After successfully beginning the new NBA season, Grant Hill says he's finally comfortable discussing his setbacks and injuries.

The untold story of Hill's four ankle operations is the staph infection that came after his last surgery. It hospitalized him for a week and forced him to require intravenous antibiotics for six months. Now a year and a half later, Hill says it was a scary unplanned detour on his road to recovery.

"I didn't like to talk about it, and the team kept quiet about it," said Hill, whose ankle problems plagued his career with the Magic. But the ankle was only part of the problem after the infection set in.

Staph infections can kill, and Hill's condition was severe enough that it took six months of treatment with the strongest antibiotics available to rid his body of the bacteria.

"As time goes by, I'm more comfortable talking about it," Hill told the Associated Press. "But I look at it as a blessing because it forced me to slow down and really say 'Let's get this thing right.'"

Five days after Hill underwent a major surgical procedure in March 2003 (JET, April 7, 2003), in which doctors re-fractured his ankle and realigned it with his leg bone, he developed a 104.5-degree fever and convulsions.

His wife, R&B singer Tamia, rushed him to the hospital.

"When we both saw the reaction of the people at the hospital, we knew there was something wrong," Hill said.

Doctors removed the splint around his ankle and discovered the incision was infected.

Luckily; the infection hadn't spread to the bone.

Hill's slow recuperation, including getting hooked up to an IV machine three times a day, erased any ideas he had about returning during the 2003-04 season.

He now believes the extra downtime prevented him from attempting the same type of early comeback that derailed his recovery from three previous surgeries to repair the ankle he first injured late in the 1999-00 season.

"I've never been close to dying, and I don't know if I was close, but it was as close as I've ever been," Hill said. "It scared me, and I think it was a good thing in the sense that it forced me to slow down."

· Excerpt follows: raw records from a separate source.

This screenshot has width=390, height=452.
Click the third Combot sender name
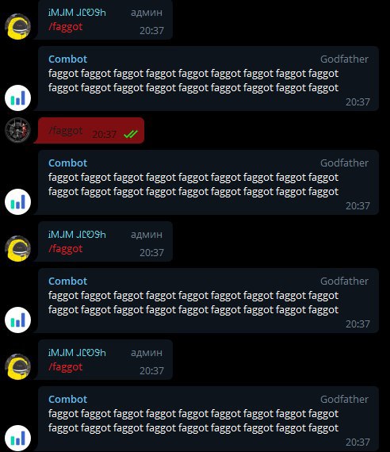click(67, 281)
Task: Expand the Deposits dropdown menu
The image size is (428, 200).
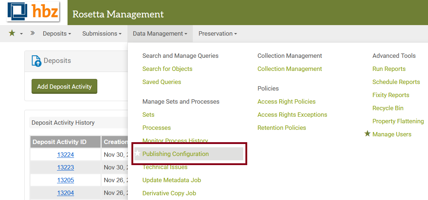Action: pyautogui.click(x=57, y=33)

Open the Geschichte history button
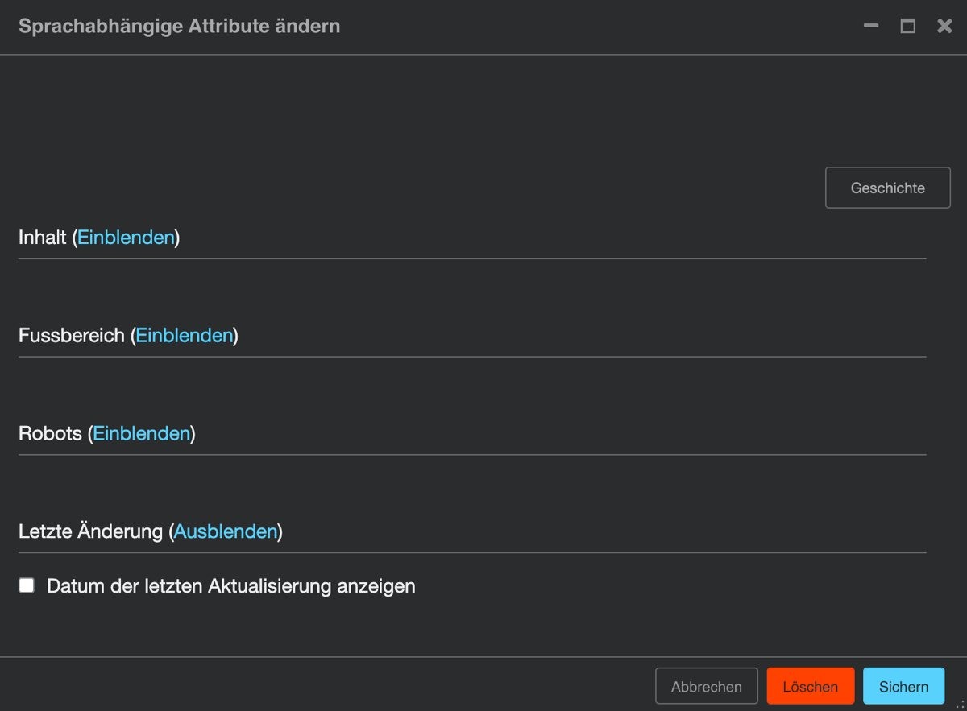coord(888,188)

Hill now says he has absolutely no pain in his ankle-or in his incision-scarred left arm-as he makes a comeback that many thought would never happen.

Hill, whose career includes an Olympic gold medal and six All-Star appearances in his early years with Detroit, became a free agent in 2000 and went to the Magic in a sign-and-trade deal that netted him a $93 million contract.

He played only four games his first season in Orlando, 14 in 2000-01 and 27 the next year, each season ending with surgeries that have left him with a total of four 3-inch screws in his ankle.

Each time he tried to come back too soon, but last season was the exception in large part because of his staph infection.